HR Barometer: HR directors optimistic about growth and recruitment across Europe
HR professionals across Europe are looking forward with a new air of optimism predicting business growth, according to the HR Barometer study, designed and carried out for the European Club for HR (ECHR) by Aon Hewitt.
The findings revealed HR professionals across Europe expect revenues and investment to grow at a much better pace in 2011 than in the last two years with only 2% of respondent organisations forecasting a decrease this year.
The more positive outlook for the year ahead is confirmed by the employment prospects. The proportion of companies foreseeing a reduction of their workforce is significantly smaller now at 26% compared to 44% last year and 71% in 2009. Meanwhile, the proportion of companies that expect to add new jobs has increased to 28% in 2011, up from 20% in 2010 and only 8% in 2009. Almost half (46%) of companies are expecting to maintain the same level of employment.
The impact of measures taken in 2010 to face the downturn and prepare for recovery has been assessed by almost all respondents and results seem to match target objectives. Only 4% of companies said that they missed their targets.
The difficulty of having a suitably qualified labour force, or in finding the right talent in the right place, emerges as this year's most influential factor when designing HR policies. Talent shortage jumps from fifth to the first position in 2011.
Cost sensitivity loses its first place but remains a highly influential factor together with changes in the company culture and organisation. Challenging profit targets, product and process innovation and - more prominently than in previous years - the expansion of operations in new markets, make up the top tier of the list. These internal and external factors are expected to have an impact on HR processes, the way the HR function measures its added value to the business and on new business competencies to be developed by HR.
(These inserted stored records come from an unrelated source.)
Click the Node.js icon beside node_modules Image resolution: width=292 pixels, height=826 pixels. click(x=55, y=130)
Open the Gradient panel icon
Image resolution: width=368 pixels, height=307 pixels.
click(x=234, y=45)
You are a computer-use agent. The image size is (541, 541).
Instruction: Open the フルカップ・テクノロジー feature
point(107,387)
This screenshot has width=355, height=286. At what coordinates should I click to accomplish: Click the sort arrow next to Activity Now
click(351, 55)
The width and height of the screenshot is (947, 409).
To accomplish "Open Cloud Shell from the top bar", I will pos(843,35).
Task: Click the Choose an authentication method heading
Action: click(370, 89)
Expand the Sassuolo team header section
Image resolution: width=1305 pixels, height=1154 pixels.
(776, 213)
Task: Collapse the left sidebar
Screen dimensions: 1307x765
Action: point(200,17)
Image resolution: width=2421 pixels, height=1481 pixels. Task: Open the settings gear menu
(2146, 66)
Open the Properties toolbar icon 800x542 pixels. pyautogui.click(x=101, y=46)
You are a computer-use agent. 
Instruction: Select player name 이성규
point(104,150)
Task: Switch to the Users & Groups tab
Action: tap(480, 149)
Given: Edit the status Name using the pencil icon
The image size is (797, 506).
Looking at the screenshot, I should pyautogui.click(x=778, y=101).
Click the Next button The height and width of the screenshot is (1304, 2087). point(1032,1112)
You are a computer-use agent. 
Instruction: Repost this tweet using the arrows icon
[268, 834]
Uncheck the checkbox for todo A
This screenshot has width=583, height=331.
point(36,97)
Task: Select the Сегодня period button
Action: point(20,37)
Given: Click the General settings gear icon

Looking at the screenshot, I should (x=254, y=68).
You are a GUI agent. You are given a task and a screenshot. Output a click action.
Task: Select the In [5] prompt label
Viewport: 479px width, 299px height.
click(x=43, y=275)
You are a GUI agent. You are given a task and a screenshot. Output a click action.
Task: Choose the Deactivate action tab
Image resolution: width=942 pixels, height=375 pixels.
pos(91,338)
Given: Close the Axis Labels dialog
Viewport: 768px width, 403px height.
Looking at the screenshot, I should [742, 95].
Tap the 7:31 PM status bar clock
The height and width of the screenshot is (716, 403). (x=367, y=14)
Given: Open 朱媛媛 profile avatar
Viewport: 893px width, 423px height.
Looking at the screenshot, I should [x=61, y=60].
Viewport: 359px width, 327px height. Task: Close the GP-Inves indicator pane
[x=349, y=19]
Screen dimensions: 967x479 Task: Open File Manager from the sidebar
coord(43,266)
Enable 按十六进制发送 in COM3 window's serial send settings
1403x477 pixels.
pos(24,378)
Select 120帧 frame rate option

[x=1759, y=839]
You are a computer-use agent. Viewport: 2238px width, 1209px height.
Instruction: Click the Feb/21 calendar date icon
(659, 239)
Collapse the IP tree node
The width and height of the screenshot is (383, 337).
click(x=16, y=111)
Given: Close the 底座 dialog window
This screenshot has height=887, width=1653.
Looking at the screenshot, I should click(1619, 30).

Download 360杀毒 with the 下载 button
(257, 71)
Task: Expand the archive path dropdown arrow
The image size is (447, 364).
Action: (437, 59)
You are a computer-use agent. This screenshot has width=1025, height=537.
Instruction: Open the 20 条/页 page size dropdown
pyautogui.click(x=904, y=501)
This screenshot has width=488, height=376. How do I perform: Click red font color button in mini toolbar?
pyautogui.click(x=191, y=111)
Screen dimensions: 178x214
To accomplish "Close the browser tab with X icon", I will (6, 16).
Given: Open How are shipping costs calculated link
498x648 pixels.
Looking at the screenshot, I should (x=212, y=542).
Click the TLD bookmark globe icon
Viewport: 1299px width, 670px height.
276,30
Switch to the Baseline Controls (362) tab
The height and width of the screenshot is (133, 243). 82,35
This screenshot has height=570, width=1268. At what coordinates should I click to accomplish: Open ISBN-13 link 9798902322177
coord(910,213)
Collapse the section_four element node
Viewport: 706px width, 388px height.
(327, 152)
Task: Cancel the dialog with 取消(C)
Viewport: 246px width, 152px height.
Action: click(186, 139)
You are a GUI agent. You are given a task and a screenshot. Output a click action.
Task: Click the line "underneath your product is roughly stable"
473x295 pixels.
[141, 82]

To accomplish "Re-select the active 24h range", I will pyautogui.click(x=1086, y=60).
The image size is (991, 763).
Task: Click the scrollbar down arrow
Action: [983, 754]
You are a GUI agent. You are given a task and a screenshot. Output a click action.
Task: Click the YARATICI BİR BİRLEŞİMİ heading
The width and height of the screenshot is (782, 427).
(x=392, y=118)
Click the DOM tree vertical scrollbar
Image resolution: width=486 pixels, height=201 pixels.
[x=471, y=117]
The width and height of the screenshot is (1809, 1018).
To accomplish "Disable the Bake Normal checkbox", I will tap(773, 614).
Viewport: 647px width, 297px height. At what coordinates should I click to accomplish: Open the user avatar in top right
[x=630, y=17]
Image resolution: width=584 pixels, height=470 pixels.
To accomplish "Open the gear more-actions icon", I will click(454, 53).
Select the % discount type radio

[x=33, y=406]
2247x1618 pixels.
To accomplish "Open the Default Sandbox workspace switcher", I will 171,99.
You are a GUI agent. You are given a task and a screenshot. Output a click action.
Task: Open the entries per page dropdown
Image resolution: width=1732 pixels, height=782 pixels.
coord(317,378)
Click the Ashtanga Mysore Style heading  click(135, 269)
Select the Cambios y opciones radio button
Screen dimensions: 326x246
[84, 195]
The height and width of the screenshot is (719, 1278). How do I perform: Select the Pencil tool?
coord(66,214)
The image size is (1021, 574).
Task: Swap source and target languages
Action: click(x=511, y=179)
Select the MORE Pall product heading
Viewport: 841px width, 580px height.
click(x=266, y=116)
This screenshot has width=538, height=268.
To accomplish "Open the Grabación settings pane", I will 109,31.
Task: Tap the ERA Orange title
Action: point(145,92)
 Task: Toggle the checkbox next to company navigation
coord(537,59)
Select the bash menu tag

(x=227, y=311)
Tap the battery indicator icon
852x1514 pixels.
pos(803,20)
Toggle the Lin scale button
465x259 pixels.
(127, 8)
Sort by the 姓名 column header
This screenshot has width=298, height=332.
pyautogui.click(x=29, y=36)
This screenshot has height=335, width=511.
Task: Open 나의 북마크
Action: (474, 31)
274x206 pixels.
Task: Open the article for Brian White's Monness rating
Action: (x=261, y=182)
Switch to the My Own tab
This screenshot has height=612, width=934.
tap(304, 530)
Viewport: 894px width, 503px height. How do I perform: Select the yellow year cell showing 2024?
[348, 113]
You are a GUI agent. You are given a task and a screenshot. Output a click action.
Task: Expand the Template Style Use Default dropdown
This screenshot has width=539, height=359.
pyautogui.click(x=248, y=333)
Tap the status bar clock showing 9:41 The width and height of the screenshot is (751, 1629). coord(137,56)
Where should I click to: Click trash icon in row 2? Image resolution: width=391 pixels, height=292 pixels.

The top three priorities on the HR agenda for the 2011-2013 period have remained stable over the last two years but with an even greater focus on core human capital assets, namely: leadership development (mentioned by 54%), employee engagement (50%) and talent retention (44%). As a 4th priority, the focus will be on implementing an integrated HR IT system throughout organisations. The reduction of labour costs remains among the top 10 priorities but is scaled down to the 9th position (8th in 2010).
The CEO maintains the top position for the best level of cooperation established by HR leaders. The quality and level of cooperation with the lines of business and other key corporate functions such as Finance is also considered positively. The weakest level (or total absence) of cooperation in place remains with the function responsible for investor relations: 25% of respondents consider this relation as poor, while another 39% has no relationship at all. Cooperation with business schools and professional associations is also quite poorly rated by 37% of respondents. The quality of the level of cooperation with top business executives is reflected in the high perception of HR activities by the CEO. Eighty three per cent of respondents think that their CEO has a high or very high perception of what HR does. This high level of appreciation is less widespread when asked about the perception that employees have of HR (only 43 % of respondents indicate a high or very high rate).
A majority of respondents expect significant changes in HR capabilities and competencies within the next three years particularly in relation to functional expertise on leadership and talent development (60%), change management (57%), and strategic advice to management (52%). By contrast, only 19% of respondents expect changes in risk management. This is an area that seems considerably under-estimated by HR leaders. Companies would benefit from much greater attention than is currently the case given the broad spectrum of people-related risks that may undermine corporate reputation, performance and safety.
The level of satisfaction of HR leaders with their role and employer remains high with seven out of 10 declaring that they like both and are not ready to make a change. However the proportion of those ready to change job and move away from HR has increased from 8% last year to 22% this year. The proportion of those aiming to change company has also increased from 13% last year to 29% this year.
Leonardo Sforza, head of EU affairs and research at Aon Hewitt and author of the study, said: "The overall picture emerging from this year's European HR Barometer mirrors the improved macro-economic landscape while still reflecting the challenges that remain for business leaders and policy makers at the turn of the new decade.
"The 2011 HR Barometer results suggest that HR leaders have lived - generally with success - through a crucial period of transition from crisis to recovery. HR leaders' confidence is rising and they will be increasing their focus on their key human capital assets which will be instrumental in leading and developing the business. Meanwhile they are continuing to struggle to address emerging workforce issues and to anticipate business needs. This may explain the recurrent and increasing complaint of HR - made by almost half the study's respondents - that they are being involved too little and too late in strategic business decisions that affect people management policies and practices.
"A culture of HR excellence is widely seen as a critical success factor for sustainable business success. The translation of the theory into daily practice is already a reality for leading edge organisations, irrespective of the sector or location of activity. However, without a renewed joint engagement by HR professionals, lines of business leaders and managers it will be difficult to overcome the current bottleneck and to ensure that HR excellence becomes the norm rather than the exception in far more organisations."